People who actually acknowledge the situation are uncertain about what to do now. At my wife’s church—she’s Catholic—the body of Christ as epitomized by bread is now dipped into wine by a glove-wearing priest. Handshakes have been minimized in mosques in this Muslim-dominated country. “It is the hard tradition-breaking sacrifices we have been forced to make,” a Friday worshiper told me. At one restaurant I visited, the owner had placed a bottle of chlorinated water at the door; everyone who entered was asked to wash their hands with it. But the chemical has become hard to find, and the owner of the restaurant told me that the price of chlorine has tripled.

Meanwhile, suspected Ebola patients are doing exactly what public health workers would like them not to do, which is to move around and potentially infect others. Almost 60 have disappeared after testing positive, officials say. “They may have died somewhere after infecting others,” one doctor told me, looking worried. One of the escapees was a man named Mohamed Swarray, who fled Kenema last month for Freetown, the capital, where he went into hiding. Police found him a week or so later, after he was spotted by someone who knew him in Kenema, and who had heard the announcements on local radio calling for information on his whereabouts. By then Swarray had visited a hospital in the capital, and may have infected the nurse who treated him. (The authorities are also on the lookout for his mother with whom he is believed to have escaped.)
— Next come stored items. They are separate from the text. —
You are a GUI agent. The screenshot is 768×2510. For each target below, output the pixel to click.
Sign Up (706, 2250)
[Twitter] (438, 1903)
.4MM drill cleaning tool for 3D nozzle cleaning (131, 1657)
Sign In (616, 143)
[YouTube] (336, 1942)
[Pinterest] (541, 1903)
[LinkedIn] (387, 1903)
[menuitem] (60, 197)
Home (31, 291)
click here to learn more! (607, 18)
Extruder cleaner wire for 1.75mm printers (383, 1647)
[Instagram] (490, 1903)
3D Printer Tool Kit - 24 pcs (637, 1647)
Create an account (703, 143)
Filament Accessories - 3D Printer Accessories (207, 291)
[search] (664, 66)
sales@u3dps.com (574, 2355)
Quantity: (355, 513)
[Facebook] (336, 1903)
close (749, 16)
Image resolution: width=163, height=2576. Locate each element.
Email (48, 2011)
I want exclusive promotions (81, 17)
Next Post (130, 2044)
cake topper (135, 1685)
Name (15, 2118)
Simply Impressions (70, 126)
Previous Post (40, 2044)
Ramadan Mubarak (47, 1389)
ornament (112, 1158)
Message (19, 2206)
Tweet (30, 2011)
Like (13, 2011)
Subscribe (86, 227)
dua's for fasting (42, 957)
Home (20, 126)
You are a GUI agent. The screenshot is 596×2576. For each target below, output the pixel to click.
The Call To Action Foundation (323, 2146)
I was standing outside the Kenema hospital when a new-looking ambulance raced into the hospital compound, sirens blaring. The driver wound down his window and asked shakily in a local language where the Ebola ward was. I pointed it out, and the driver meandered toward it, dodging the potholes made muddy by the country’s rainy season. I was curious as to how an ambulance in this part of the country could not know where the Ebola ward was, and suspected they must have come from Freetown. Moments later I saw Mohamed Swarray being guided to the isolation ward by a nurse in protective clothing. He looked hopeless and forlorn, as if he were being led to the gallows.